- _Dataset entries_
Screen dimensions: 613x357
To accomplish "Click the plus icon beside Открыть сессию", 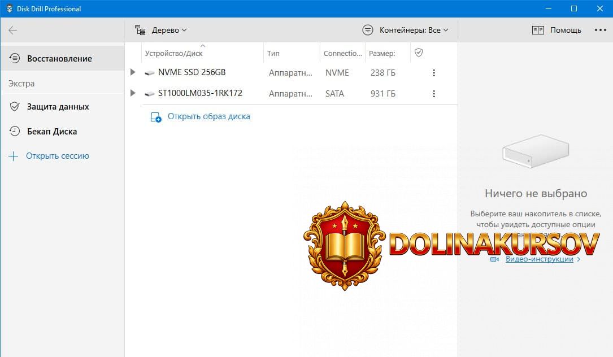I will pyautogui.click(x=14, y=156).
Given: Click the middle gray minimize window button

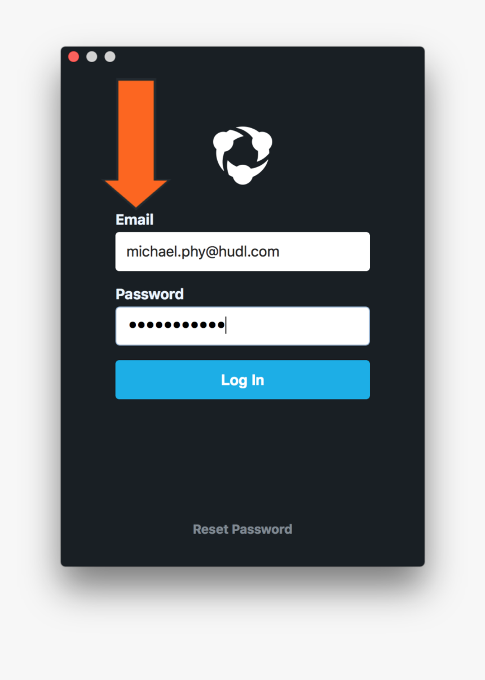Looking at the screenshot, I should (x=92, y=56).
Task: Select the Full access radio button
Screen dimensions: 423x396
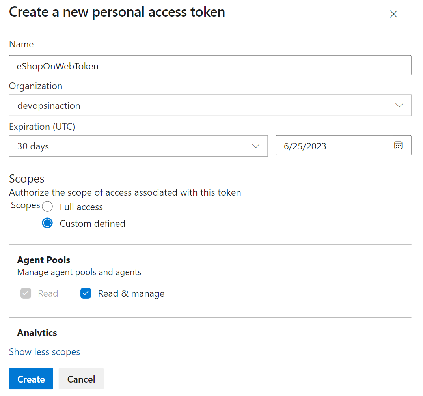Action: coord(47,207)
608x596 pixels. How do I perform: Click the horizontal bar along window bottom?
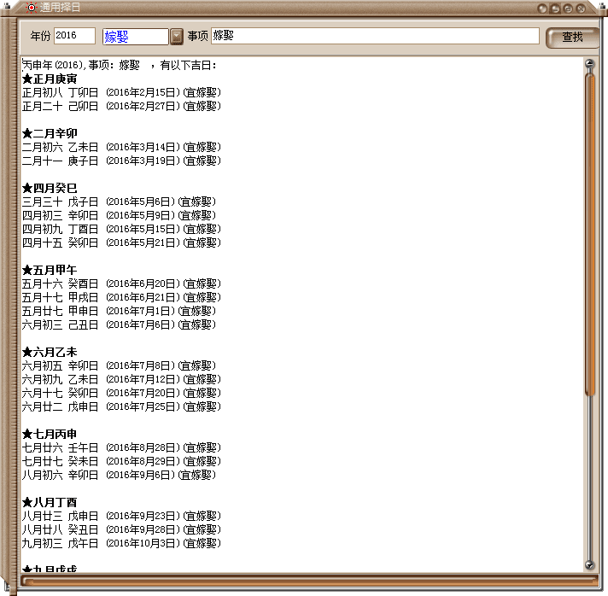[x=307, y=581]
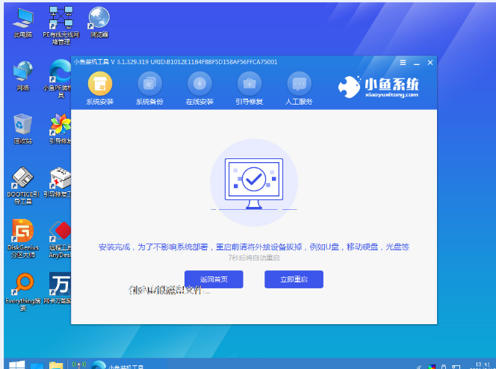Click the 返回首页 button
The width and height of the screenshot is (496, 369).
pos(214,279)
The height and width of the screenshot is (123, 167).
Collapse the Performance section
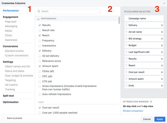39,19
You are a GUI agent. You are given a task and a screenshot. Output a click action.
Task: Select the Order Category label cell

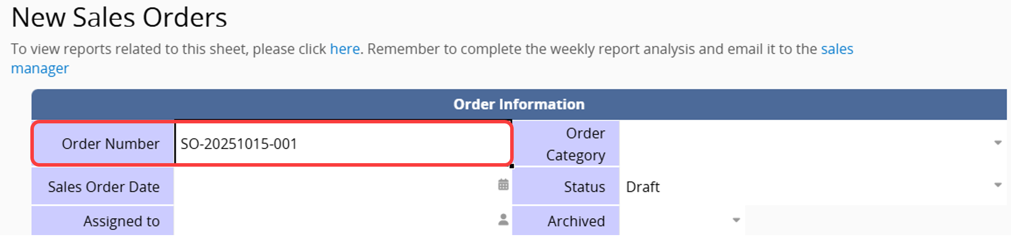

- _WORK ITEM_
Transcription of the lines from the one with "Given: Click the" through the end of the entries is required, exact and with no pictures.

- _THE COMPLETED TASK_
Given: Click the middle gray minimize window button

Looking at the screenshot, I should (x=92, y=56).
Task: Select the Full access radio button
Screen dimensions: 423x396
Action: coord(47,207)
608x596 pixels. How do I perform: Click the horizontal bar along window bottom?
[x=307, y=581]
Click the 返回首页 button
The width and height of the screenshot is (496, 369).
pos(214,279)
The height and width of the screenshot is (123, 167).
Collapse the Performance section
39,19
You are a GUI agent. You are given a task and a screenshot. Output a click action.
Task: Select the Order Category label cell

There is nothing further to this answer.